> _Your goal_
Lines before the one containing "The image size is (800, 609)." are not wanted; restate the rest below word for word, through the last line, but drop any pictures.

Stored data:
----------------------------------------

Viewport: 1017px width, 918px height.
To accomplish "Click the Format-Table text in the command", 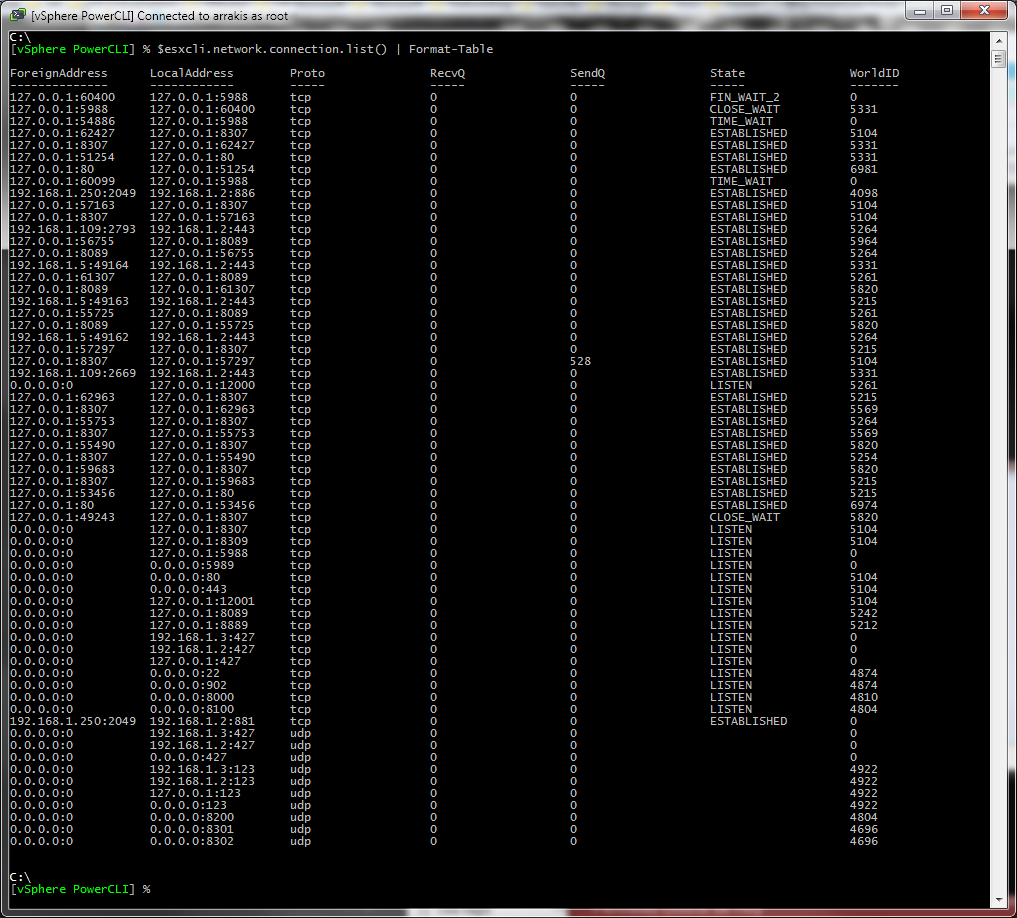I will pyautogui.click(x=451, y=49).
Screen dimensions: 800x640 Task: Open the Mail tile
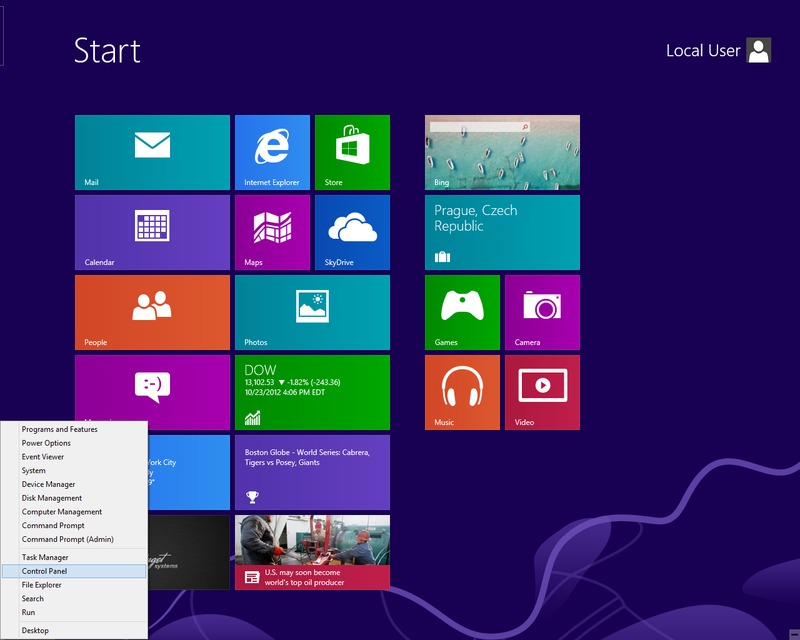point(152,152)
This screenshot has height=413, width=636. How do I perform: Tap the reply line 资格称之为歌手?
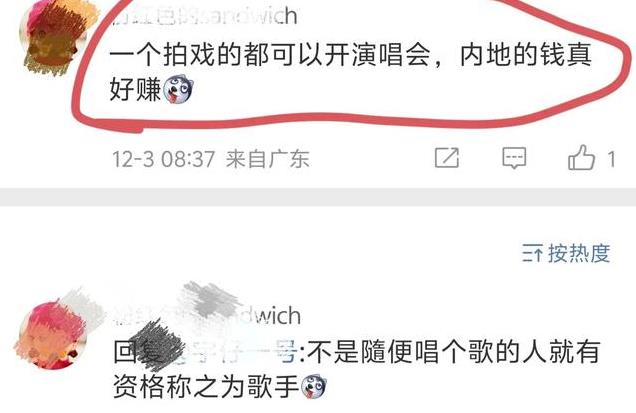[206, 387]
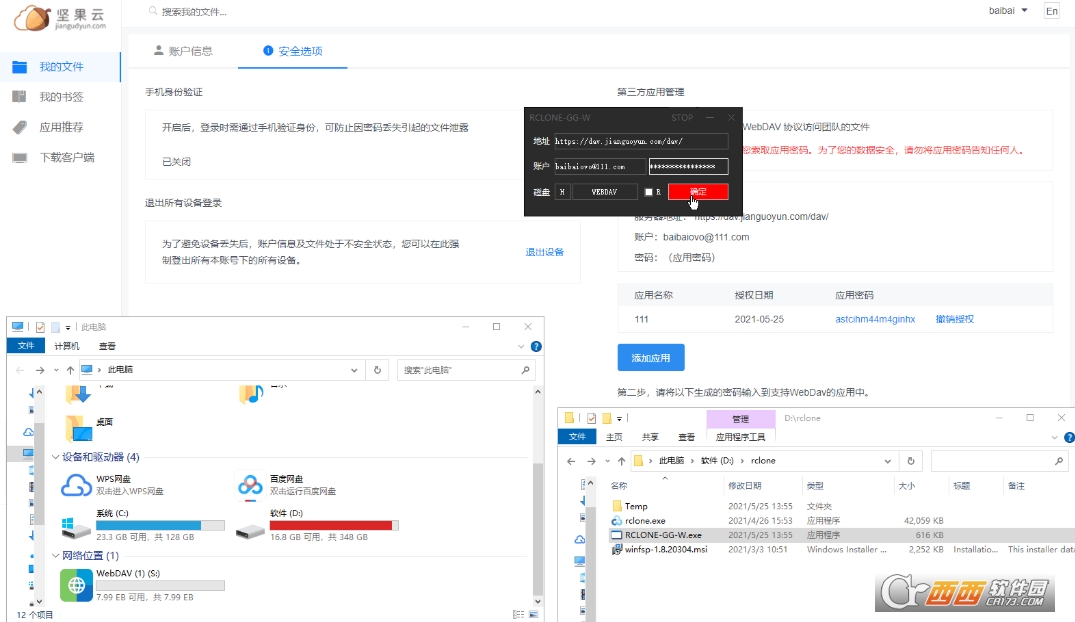Click the 我的文件 folder icon in sidebar
1075x622 pixels.
tap(19, 67)
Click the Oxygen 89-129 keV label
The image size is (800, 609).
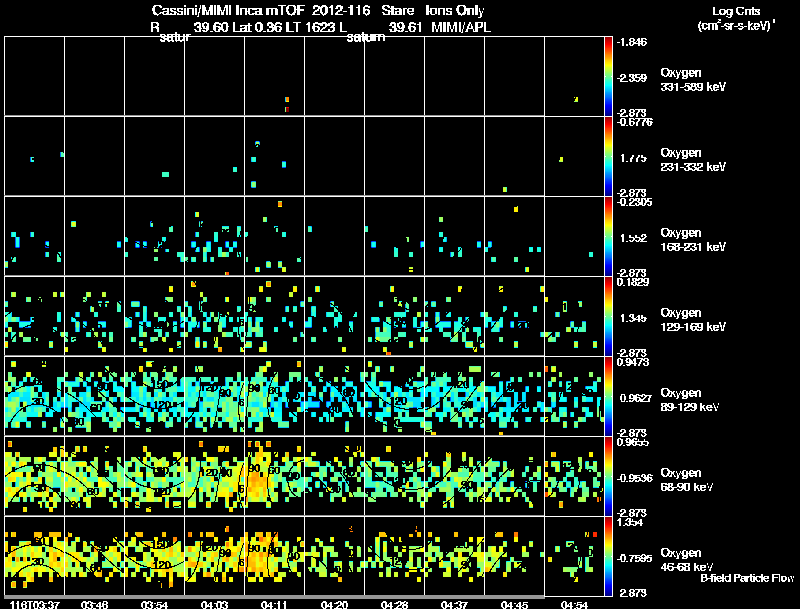click(690, 400)
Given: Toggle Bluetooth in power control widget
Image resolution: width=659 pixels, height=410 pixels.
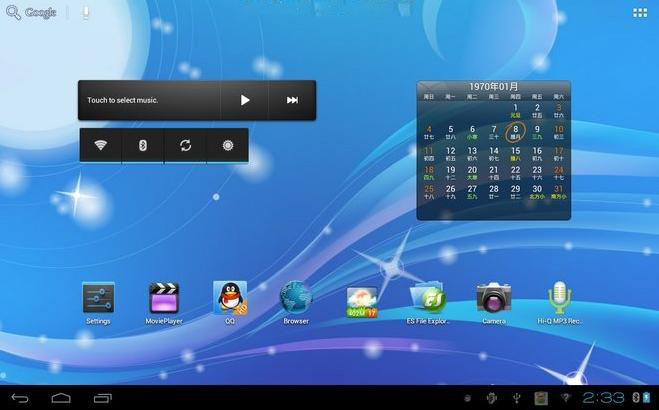Looking at the screenshot, I should tap(142, 145).
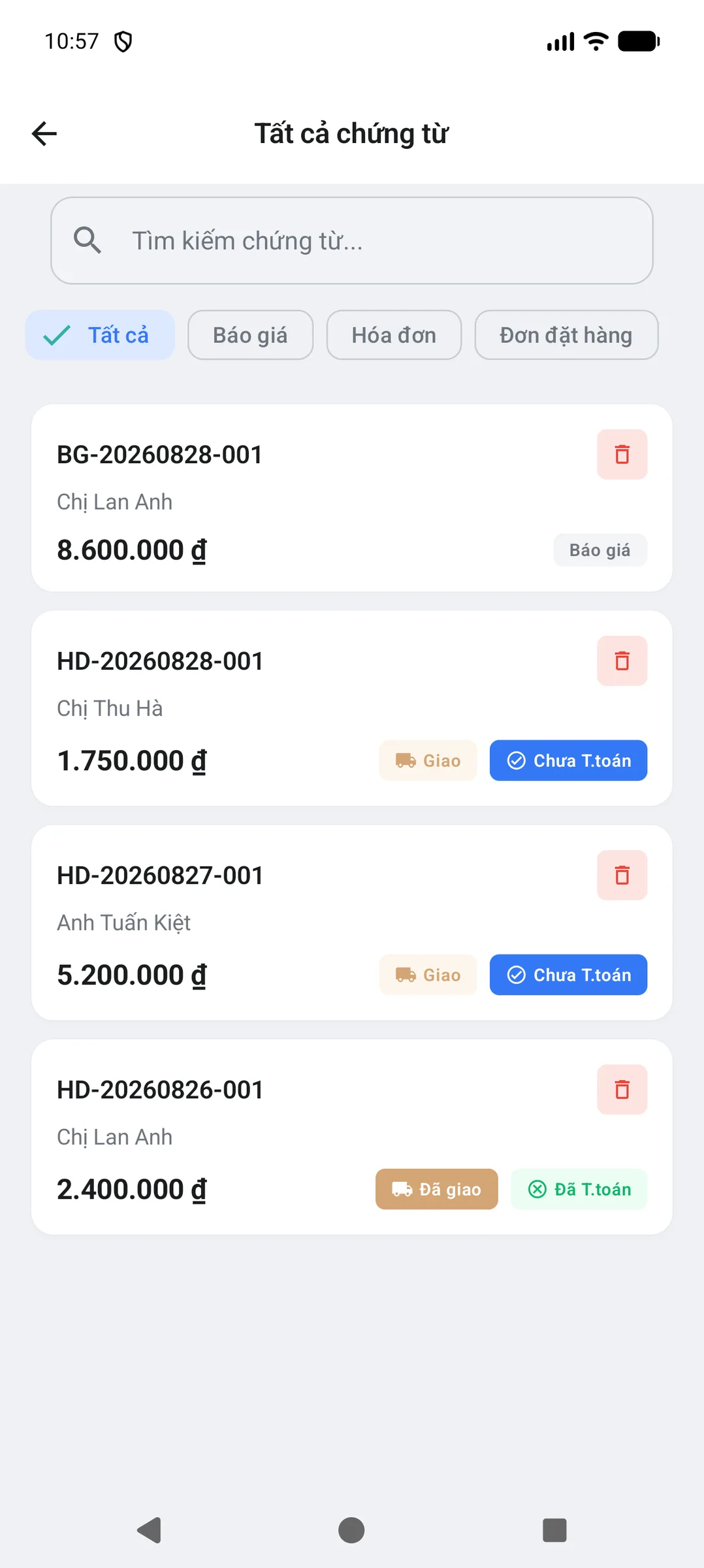This screenshot has height=1568, width=704.
Task: Remove invoice HD-20260827-001 with trash button
Action: (x=622, y=875)
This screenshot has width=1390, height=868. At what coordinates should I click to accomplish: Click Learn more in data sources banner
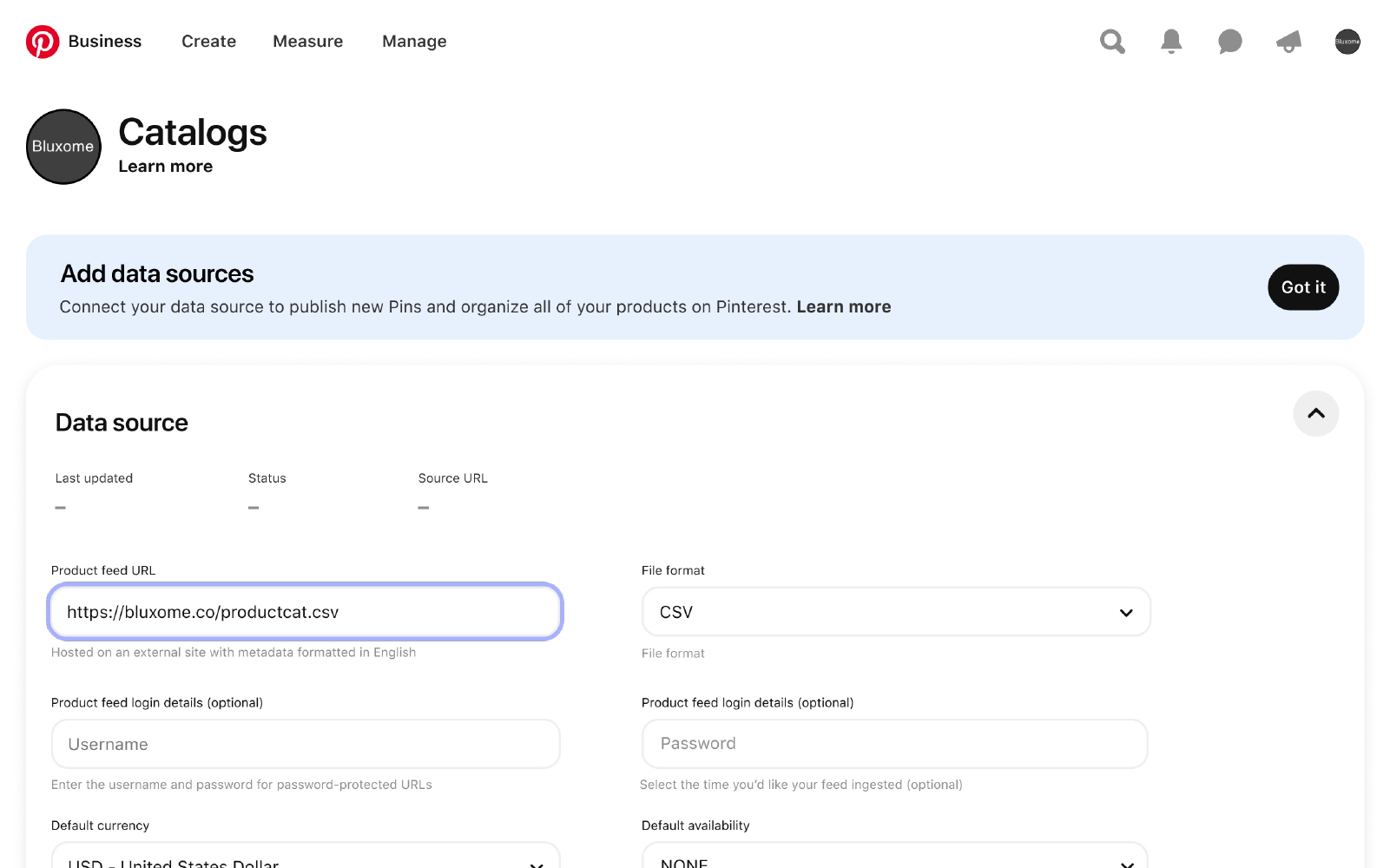pos(843,307)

----------------------------------------

> _Finished exercise_
The image size is (800, 609).
click(690, 400)
Given: Toggle Bluetooth in power control widget
Image resolution: width=659 pixels, height=410 pixels.
Looking at the screenshot, I should tap(142, 145).
This screenshot has height=1568, width=704.
Task: Remove invoice HD-20260827-001 with trash button
Action: (x=622, y=875)
This screenshot has width=1390, height=868. At what coordinates should I click to accomplish: Click Learn more in data sources banner
pos(843,307)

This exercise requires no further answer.